Current market rent is significantly down since the height of the boom, so many tenants are exercising break options in their leases; sometimes as a tool to negotiate a reduced rent and agree better terms with their landlord, or simply to walk away from a premises and seek better value elsewhere. A word of caution: Break options are very strictly construed so a tenant should ensure that they follow the wording of the “break clause” to the letter, both in terms of when and how they serve their “break notice”, and by closely following any requirements set out in the clause. Time is typically stated to be of the essence, so a day late in serving your break notice could cost you dearly. In addition, as a tenant, you must be prepared to leave the premises in the event that you exercise your break, and don’t just use it as a tool to negotiate a better rent. If the landlord accepts your exercise of the break option, you can’t subsequently withdraw your notice, unless the landlord agrees, and you will have to vacate the premises on the “break date”.
It is important to check the status of the landlord prior to service of the break notice to determine whether a receiver or liquidator has been appointed. In the case of a liquidation, the liquidator assumes full power over the assets of a company to the exclusion of others, with exceptions, and as such, it would generally be the case that a notice should be served on the liquidator. Where a receiver has been appointed, this does not change the legal status of the company and the receiver is usually appointed as agent of the entity in receivership. Accordingly, the notice should still be served on the landlord. It may, however, be advisable to serve notice on the receiver also.

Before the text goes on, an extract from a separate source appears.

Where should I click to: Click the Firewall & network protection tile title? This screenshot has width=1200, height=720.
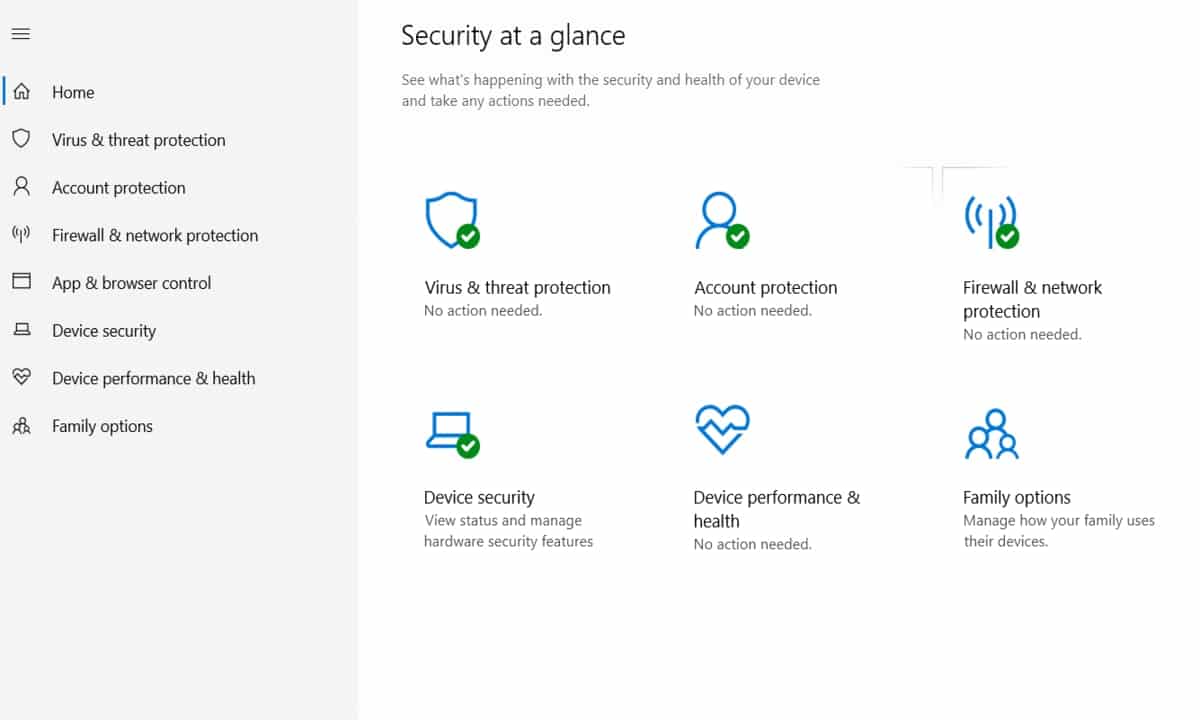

Previously many landlords didn’t concern themselves too much with dilapidations, as tenants were plentiful and a landlord could secure a new tenant with little or no difficulty. This has changed and many tenants vacating premises now find themselves being presented with astronomical bills in respect of dilapidations.
A useful piece of legislation that may be relied on by tenants in this situation is Section 65 of Landlord and Tenant Amendment Act 1980. In the event that a landlord is seeking excessive dilapidations, and should the disagreement go to court or arbitration, the tenant may rely on this section to restrict the dilapidations to the actual value that the landlord’s reversionary interest in the premises is reduced by due to the dilapidations.
With the abolition of upwards only rent review clauses, there are a number of methods by which a landlord can attempt to avoid a reduction of rent such as; landlord only trigger of rent review, turnover rents in retail units, agreement of fixed/stepped rents or CPI linked rent review clauses.
Date for our Diaries
The Supreme Court hearing of the landmark case Ickendel Limited -v- Bewleys Café Grafton Street Limited  IEHC 293 in relation to the Grafton Street was heard recently and the decision is expected shortly. The High Court case ruled in favour of the tenant and in summary held that the baseline rent for rent reviews going forward, should be the initial rent, not the rent agreed at the previous rent review. Although the High Court case was very much decided on the particular facts of the case, the wording of the relevant clause is relatively common and it is not known how many pre 2010 leases could be impacted from this decision.